You Ruined Me [MF]

You ruined me. More to the point, you ruined my sex life.

I will never forget the first time I made you have an orgasm. We were in my parent’s bed, and it was the first time you let me give you oral sex. You came, hard. Your hips were bucking and you were pushing your pussy against my lips and tongue. Your body tensed up and you were screaming in pleasure. It was amazing.

After that first time, I learned to make you cum easily with my fingers. I knew precisely the spot to hit, deep inside you. I knew exactly how to move my fingers, the amount of pressure to apply, the way to stroke your G-spot. I could make you cum over and over. It was so hot. I loved watching you orgasm. I felt so great, being able to give you so much pleasure.

You came the first time we made love – on a pile of blankets and cushions in my basement. Do you realize how rare that is? Every time I have heard a woman tell about her first time having sex, she says it was miserable. But at our first time, you’re whole body rocked with intensity. You were, literally, screaming and moaning. Lord knows how we managed not to wake up everyone in the house.

I don’t think we ever had sex and you didn’t orgasm. And not just once. A series of earth-shattering, body tensing, writhing, incredible, multiple orgasms. Over and over again. We would stop for a while, rest, and do it again – even more intensely. Sex with you was absolutely incredible.

Since you were my first, I thought that’s how sex was with everyone.

After we broke up, I started dating and eventually had sex with another woman for the first time. It was totally different. Sure, it was nice, but nothing like what I had experienced with you. I figured it was just her – something not quite right, maybe a little uptight or something.

Over the next few years I dated more women and had other of sexual partners. Some never came at all. Some I couldn’t really tell. I’m pretty sure a few even faked it. The sex was OK for me but I was baffled because something was completely missing. I never found anyone who I had a physical connection with, like you.

Then I got married. Our sex life before marriage wasn’t all that great, and within a few years after marriage it was as vanilla as it gets. We had sex to make babies. It was utilitarian. I started to forget how great sex could really be. It just seemed “normal” for sex to be, well, OK but not so special.

Then when we reconnected in our 30s, it was like “Holy Crap! What have I been missing!” We didn’t skip a beat – the sex was just as good as when we were teenagers. You screamed, your body rocked, and you came over and over again. I could get hard again two minutes after cumming – something that I hadn’t been able to do for years.

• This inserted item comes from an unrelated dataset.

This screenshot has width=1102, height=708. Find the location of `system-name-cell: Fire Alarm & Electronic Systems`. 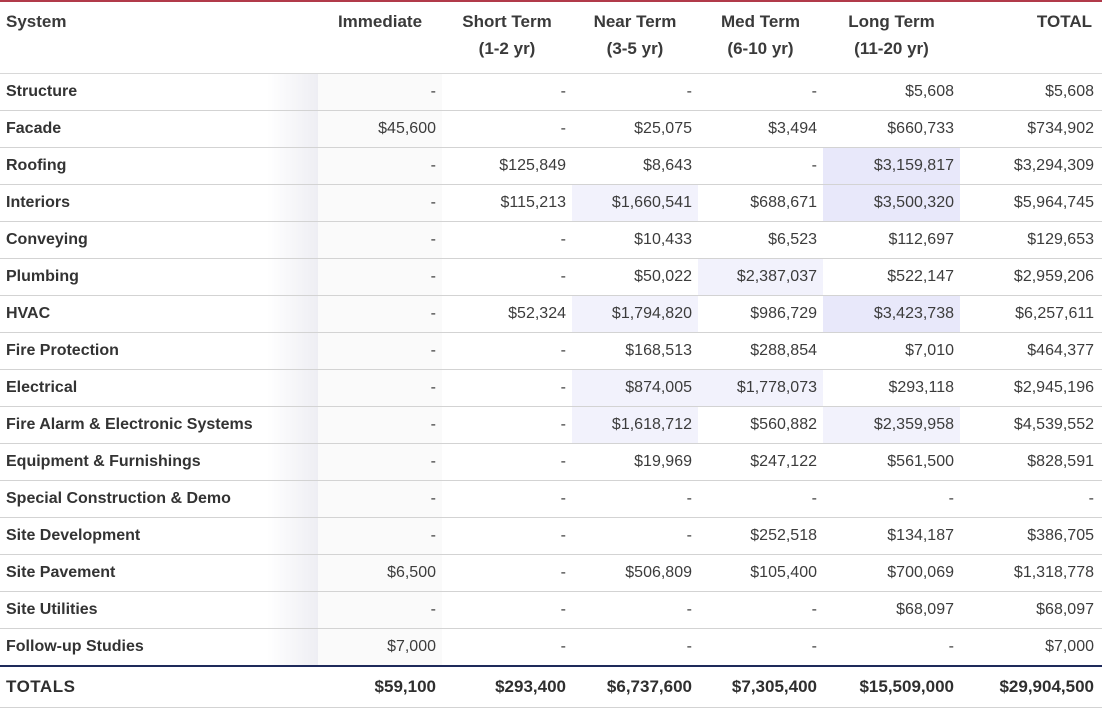

system-name-cell: Fire Alarm & Electronic Systems is located at coordinates (159, 425).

When we stopped seeing each other, I was lost. Not only because I missed you badly, but also because I had rediscovered my sexuality and I had no way to get it back again. Going back to baby-making sex was such a huge step backward. I stopped initiating sex completely. Birthday sex was about all I ever had. And that was fine, because it was so disappointing compared to what I knew it could be like.

It is too easy to say that our sex was so incredible because we were deeply in love. For sure, that’s a huge part of it. But it is also that we learned to have sex with each other. Everything I know about sex, I discovered with you.

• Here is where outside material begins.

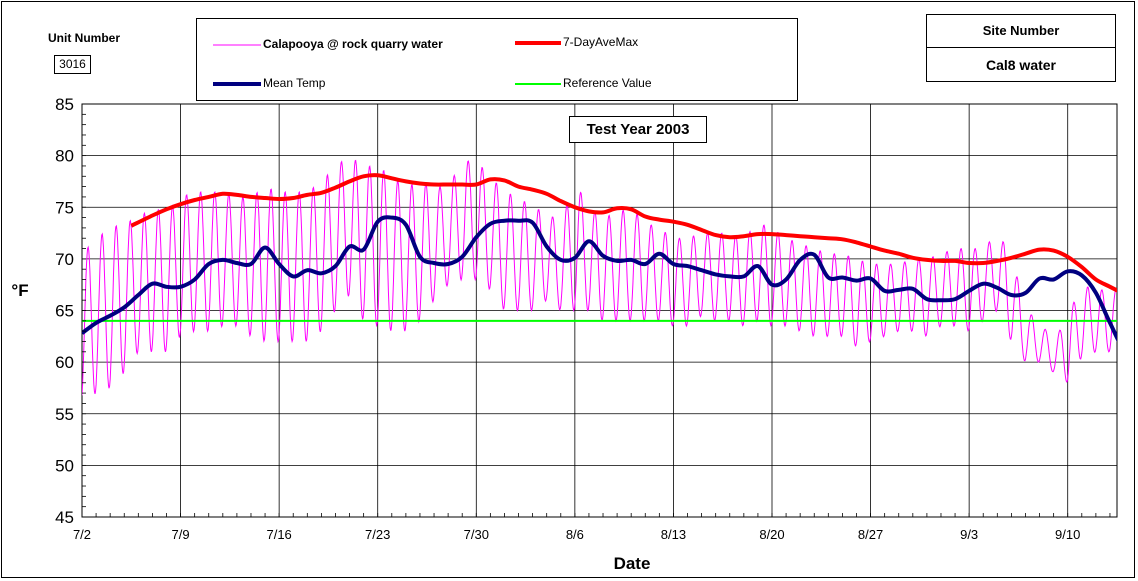  Describe the element at coordinates (64, 156) in the screenshot. I see `y-tick-label: 80` at that location.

If I had never met you, I wouldn’t know how amazing it is to make love to a woman who enjoys sex as much as me. A real woman who can let go, allow the pleasure to course through her body in waves, to cum over and over, moaning, screaming. If it wasn’t for you, sex with anyone would seem great… I would have no idea what I was missing. That’s how you ruined me

Of course I am being facetious when I say you ruined me. I will be forever grateful that I experienced how phenomenal it is to “make love” in the truest sense of the expression. To have emotional love manifest itself into physical love. To be able to abandon myself completely; and to be with a woman who could give herself over completely to me. To enjoy giving pleasure as much, maybe even more, than receiving it. It’s a gift, a precious gift, that we will share forever.

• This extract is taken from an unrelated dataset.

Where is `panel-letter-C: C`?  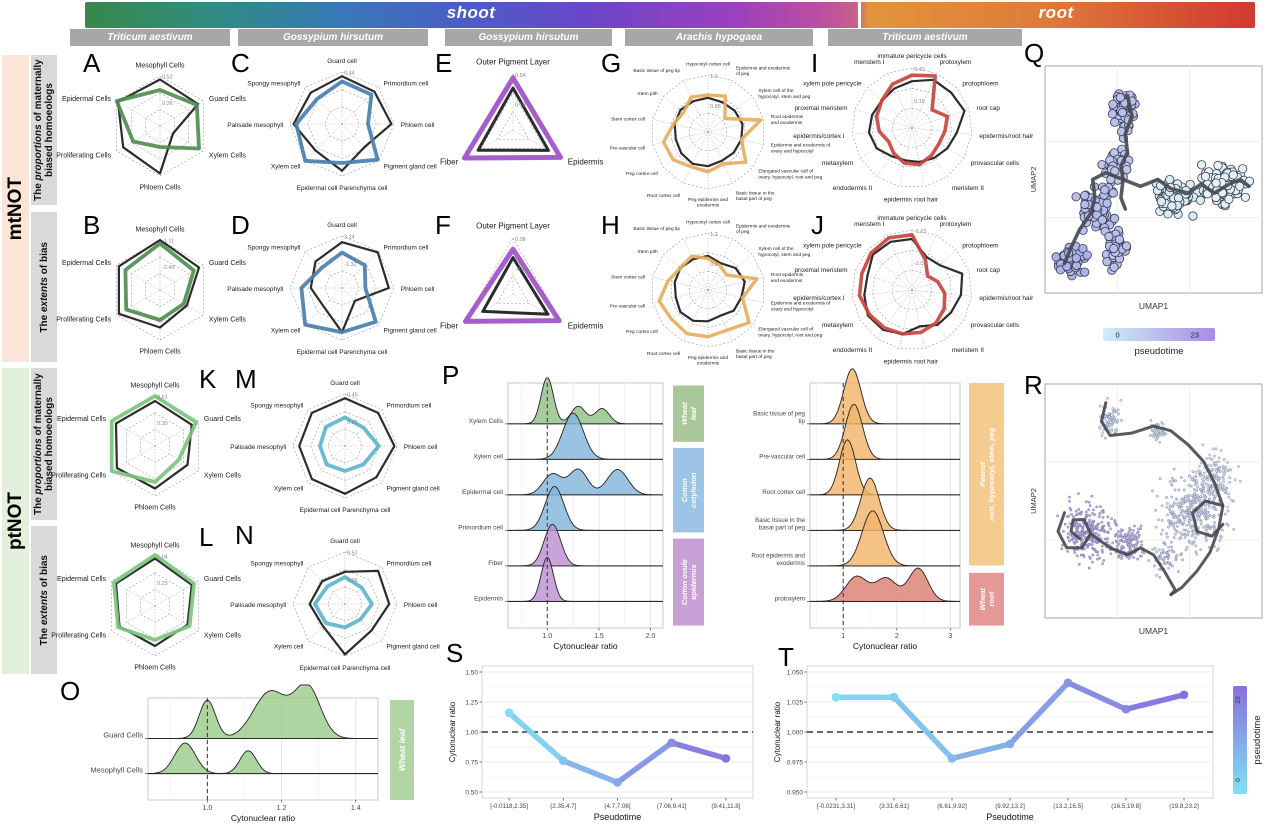 panel-letter-C: C is located at coordinates (240, 63).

Source: reddit.com/r/gonewildstories/comments/7axlrn/you_ruined_me_mf

6 comments

  1. I would agree with this, I’ve been with only a couple of women that affected me this much when we’d have sex. With most partners it’s just been ‘ok’ and with some women they hate it and it really does slip quickly to once every few months or on a birthday. If only everyone could experience it like this, would they settle for just once in a while? Thanks for writing this

  2. Try and spice things up with your wife instead of pining over your ex. There’s a reason she’s your ex..

  3. I’ve had enough experience to understand this. It’s definitely both good and bad knowing what’s out there.